Do it Like a Woman evokes the likes of Laurie Penny's Unspeakable Things, Holly Baxter's The Vagenda and Roxane Gay's Bad Feminist, providing as it does a neat and forensic dissection of modern feminism.
"While the media is awash with venerable old men, it would have us believe that all women over 50 have retreated to the nuclear bunker to protect us from the horror of a woman beyond the first blush of youth," Criado-Perez writes. "There is a very simple explanation for this. Men are fully human individuals. Women, in the words of Virginia Woolf, 'have served all these centuries as looking-glasses possessing the magic and delicious power of reflecting the figure of man at twice its natural size'. Rather than being human ourselves, we are a foil of male humanity. And who wants a wrinkly foil?"
Some latter-day feminist tomes - among them Caitlin Moran's How to be a Woman or Rebecca Solnit's Men Explain Things to Me - approach the topic with a lighter touch. But Do it Like a Woman doesn't make for pretty reading, nor is it meant to.
This is not a perky call to arms for privileged white women raised on the teat of Sex and the City.
In fact, Do it Like a Woman's presentation of the bald truth sometimes makes for a rather dispiriting read. When it comes to true gender equality, women clearly have some way to go.

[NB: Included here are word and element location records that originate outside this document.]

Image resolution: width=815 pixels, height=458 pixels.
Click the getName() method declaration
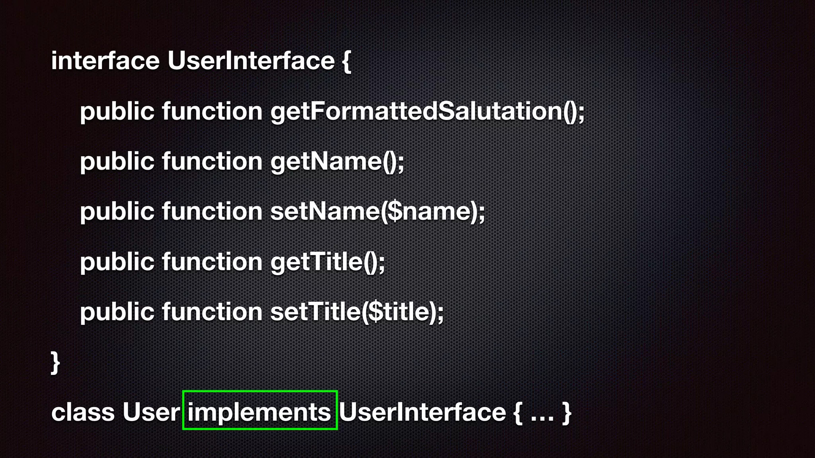pos(337,162)
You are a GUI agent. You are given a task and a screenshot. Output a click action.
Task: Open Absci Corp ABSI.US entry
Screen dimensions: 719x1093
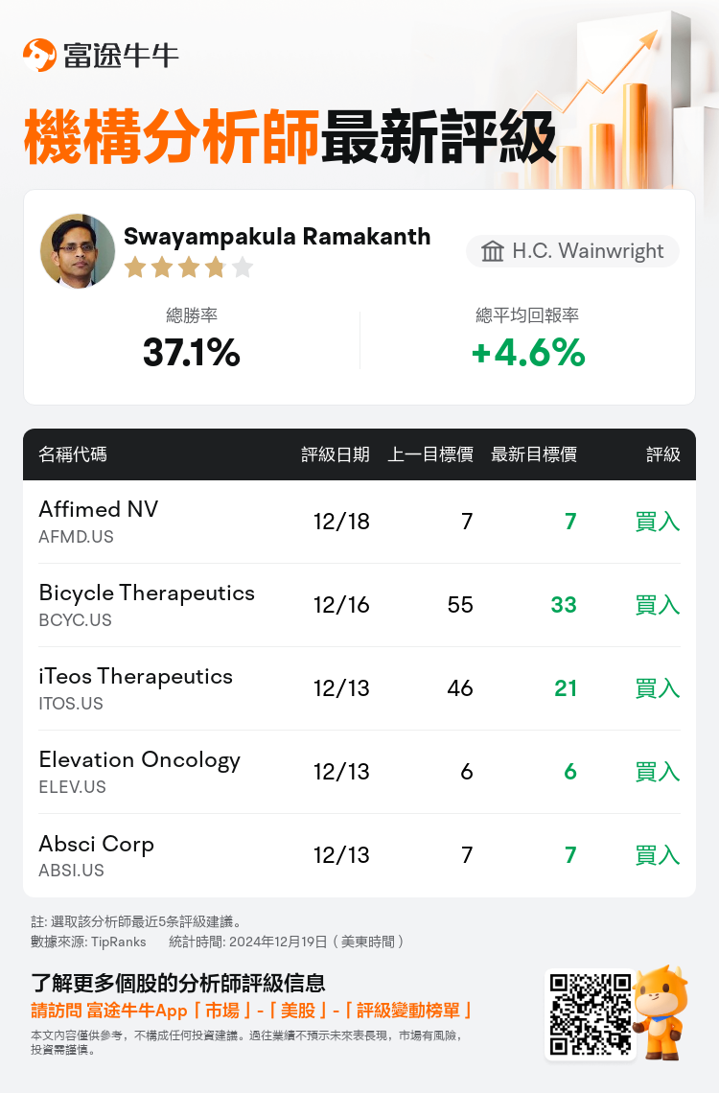pyautogui.click(x=360, y=855)
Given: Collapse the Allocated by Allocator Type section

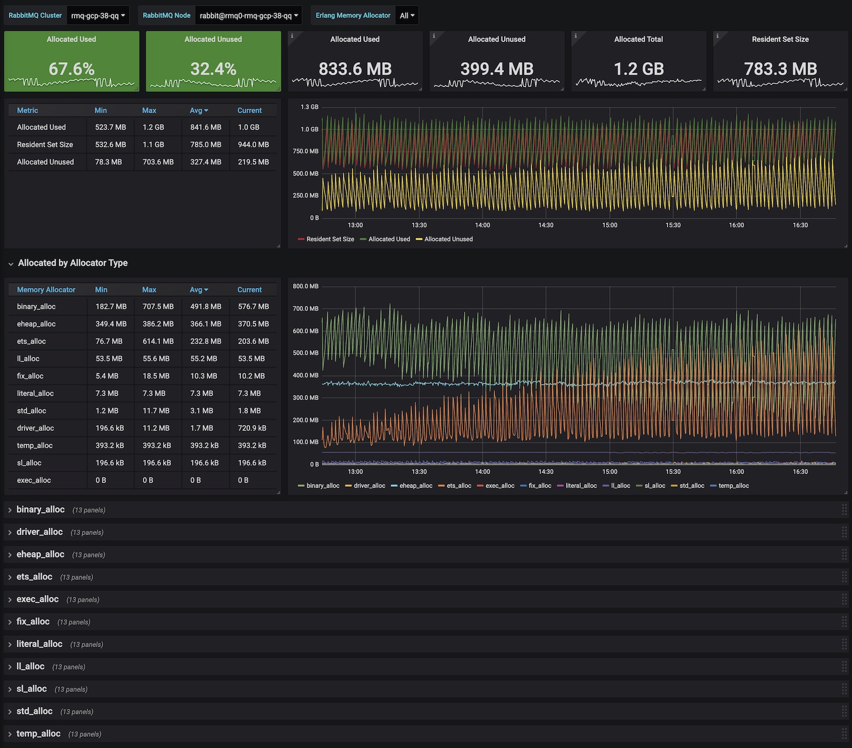Looking at the screenshot, I should tap(72, 263).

Yet far from launching a scathing, boiling broadside, Criado-Perez has opted for a different approach. There is plenty of polemic in these pages, but it is couched within the stories and experiences of other women. Using the maxim that doing anything 'like a woman' used to be bandied about as an insult, Criado-Perez reveals those who are doing it just like a woman… and achieving untold amounts of success and acclaim.
And Criado-Perez's honour roll is indeed glittering. We hear of the obstacles - both geographical and social - endured by Antarctic explorer Felicity Ashton, and the casual sexism that followed sports writer Anna Kessel to the workplace every day.

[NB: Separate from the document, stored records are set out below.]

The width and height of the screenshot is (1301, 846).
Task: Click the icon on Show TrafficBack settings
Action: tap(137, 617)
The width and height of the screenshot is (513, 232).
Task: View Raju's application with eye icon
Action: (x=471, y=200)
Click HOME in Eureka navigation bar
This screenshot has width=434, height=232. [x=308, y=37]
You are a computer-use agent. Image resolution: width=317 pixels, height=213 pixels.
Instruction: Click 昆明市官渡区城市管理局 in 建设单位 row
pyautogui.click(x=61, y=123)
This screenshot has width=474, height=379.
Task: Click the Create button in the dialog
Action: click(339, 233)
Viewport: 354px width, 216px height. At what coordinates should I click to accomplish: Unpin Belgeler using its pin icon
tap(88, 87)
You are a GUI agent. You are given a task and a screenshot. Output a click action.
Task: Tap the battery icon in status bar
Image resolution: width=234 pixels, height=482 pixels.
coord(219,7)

We read of how hard it was for Sara Khan, co-founder of Inspire (a conduit for the voices of British Muslim women) to speak up and keep pushing. We read how, for Russian activists Pussy Riot, being heard and being understood was a hard-won battle.
Criado-Perez's retelling of her own Twitter ordeal merits a few pages, tucked without pomp in the middle of the book.
She acknowledges that being trolled for months drove her to the edge of her sanity, but it becomes clear that, in the overall scheme of things, the event is the mere tip of a huge, very malevolent iceberg.
The tone of Do it Like a Woman, while sobering, is occasionally celebratory. Criado-Perez is having the last word, and it's a very eloquent and powerful one at that. As those who stick their heads above the parapet for the rest of us can attest all too well, it's likely that the online abuse will continue apace. But that's precisely what makes Do it Like a Woman and its ilk so very essential.